> [Tasks to carry out]:
(A) Retype the passage from the Amendment No. 6 text, starting with "3.             Effectiveness" and going on through "Warranties; No Default.".
(B) Write the next part of the Amendment No. 6 text, picking up after its final sentence.

> [Document segment]:
-- begin --

3.             Effectiveness of Amendment No. 6. This Amendment No. 6 shall become effective upon its execution and delivery by the Borrower and the Bank and the receipt by the Bank of an amendment fee of $5,000 which the Borrower acknowledges is fully earned upon receipt and nonrefundable under any circumstances.

 

4.             Representations and Warranties; No Default.

 

(a) The execution and delivery of this Amendment No. 6 has been duly authorized by all necessary corporate action on the part of the Borrower and does not violate or result in a default under the Borrower’s Articles of Incorporation or By-Laws, any applicable law or governmental regulation or any material agreement to which the Borrower is a party or by which it is bound.

-- end --

> [Source data]:
-- begin --

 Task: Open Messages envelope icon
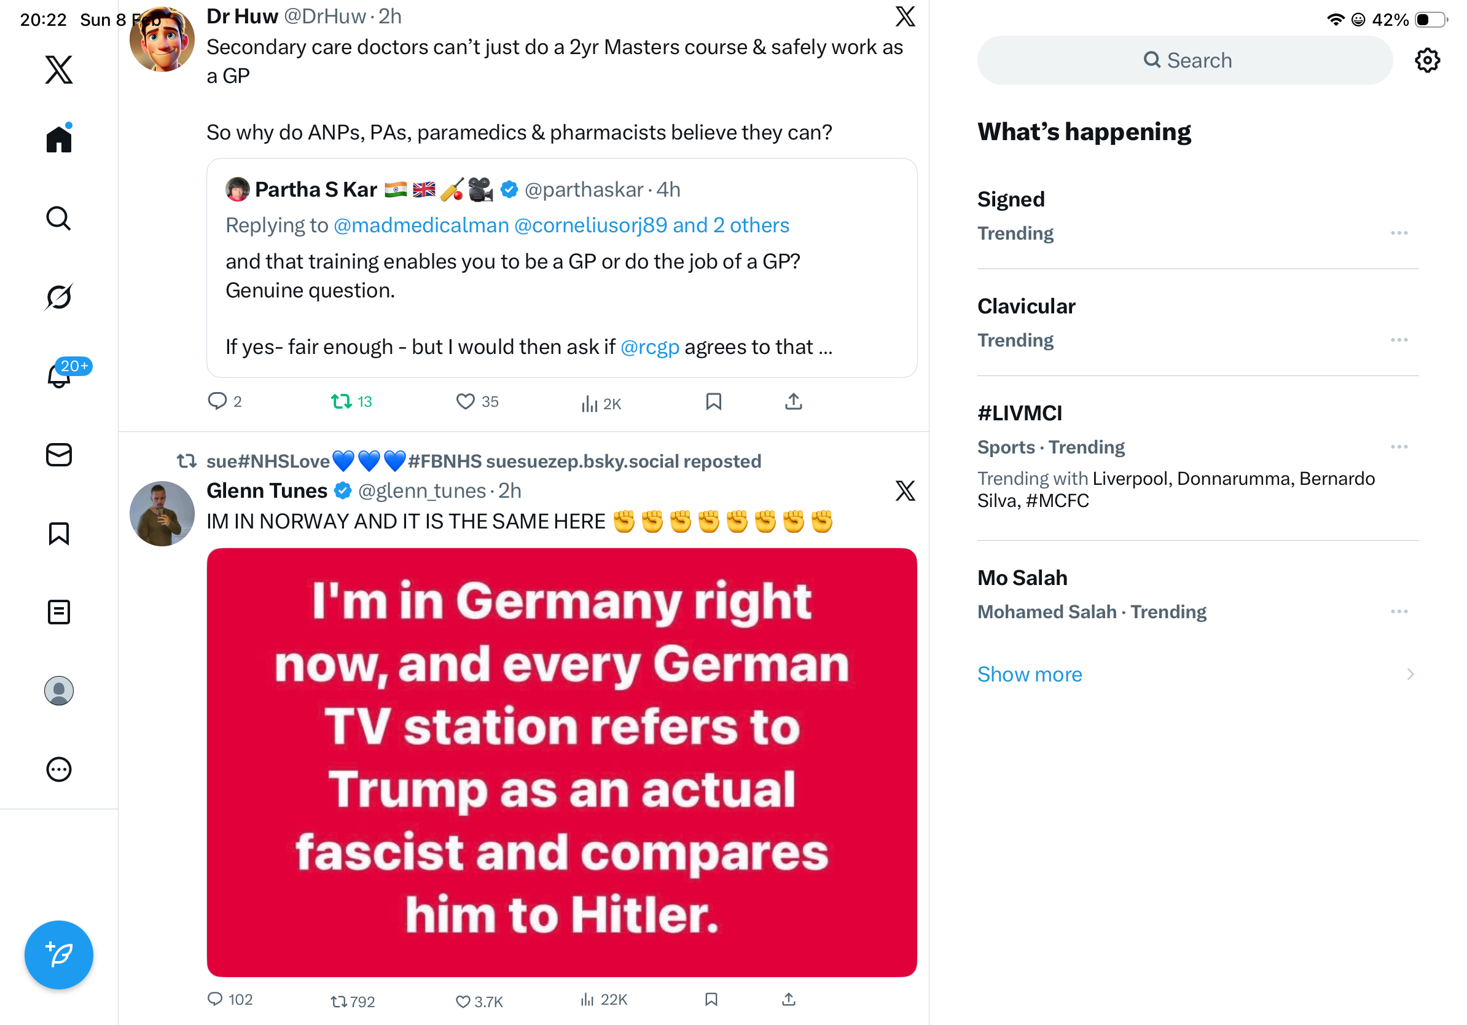point(59,454)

-- end --

> [Answers for this exercise]:
(A)
3.             Effectiveness of Amendment No. 6. This Amendment No. 6 shall become effective upon its execution and delivery by the Borrower and the Bank and the receipt by the Bank of an amendment fee of $5,000 which the Borrower acknowledges is fully earned upon receipt and nonrefundable under any circumstances.

 

4.             Representations and Warranties; No Default.

(B)
(b) The representations and warranties of the Borrower in the Credit Agreement, as amended hereby, are true and correct in all material respects and, after giving effect to the amendments contained herein, no Event of Default or Unmatured Event of Default exists.

 

5.             Costs and Expenses. The Borrower agrees to pay to Lender all costs and expenses (including reasonable attorneys’ fees) paid or incurred by Lender in connection with the negotiation, execution and delivery of this Amendment No. 6.

 



 

6.             Full Force and Effect. The Credit Agreement, as amended by this Amendment No. 6, remains in full force and effect.

 

 

CENTENNIAL BANK HOLDINGS, INC.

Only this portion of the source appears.